The email puts a question mark over the way new hospitals are funded because they depend on cash from the private sector and 'none of the banks have any money'.
The Watford Health Campus, due to be built in 2015, has a price tag of £300million whi
ch will come from a private finance initiative, or PFI.
The prospect of a new hospital has been held up as compensation for the haemorrhaging of services from Hemel Hempstead.
But the email, sent out to NHS managers following a meeting with the Secretary of State for Health Alan Johnson, describes a 'capital desert' in 2010/11.
Graham Eccles, chairman of the South East Coast Strategic Health Authority, writes: "The bad news is around capital schemes that would have been PFIs.
"PFI's have always been the NHS's 'Plan A' for building new hospitals...There was never a 'Plan B'.
"Now none of the banks have any money or are likely to have any for a few years, the absence of a 'Plan B' is going to cause a real problem in taking new hospitals to conclusion."
MP Mike Penning, who is a shadow health minister, said closures in Hemel Hempstead should be halted until the future of the new Watford hospital was secure.
"There is clearly a major doubt over the PFI," he said.
"If there is any doubt about money how can you continue with the closures in Hemel?"

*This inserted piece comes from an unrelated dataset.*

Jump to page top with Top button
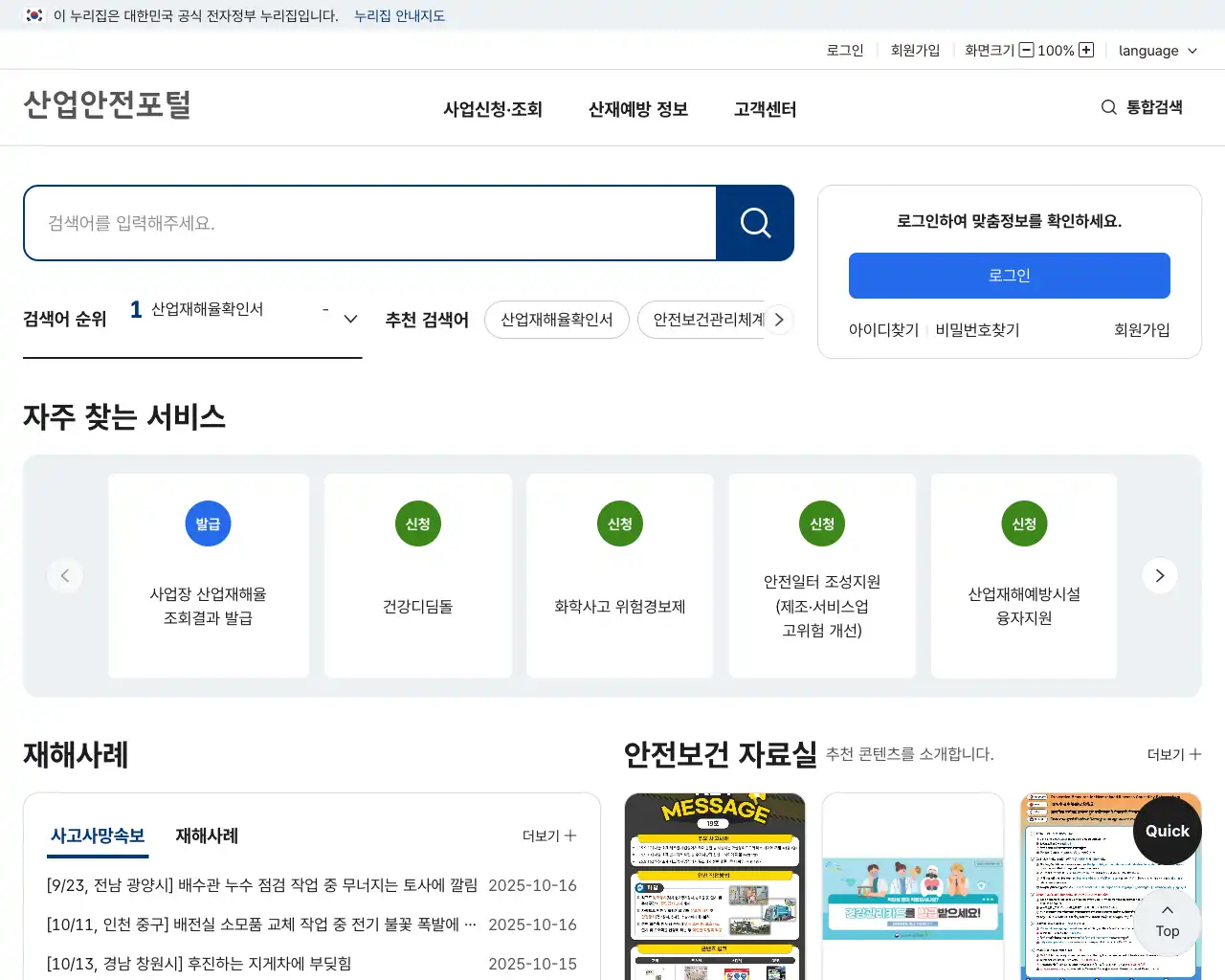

Doubt was first cast over the new Watford hospital in December when campus chiefs sent out an internal memo entitled 'Effects of the credit crunch on the hospital' with the advice 'not to panic'.
A promised new hospital in Hatfield fell by the wayside in 2007 because of a lack of cash.
In a statement West Herts Hospitals NHS Trust said: "Plans for the new hospital at Watford are progressing well despite the credit crunch."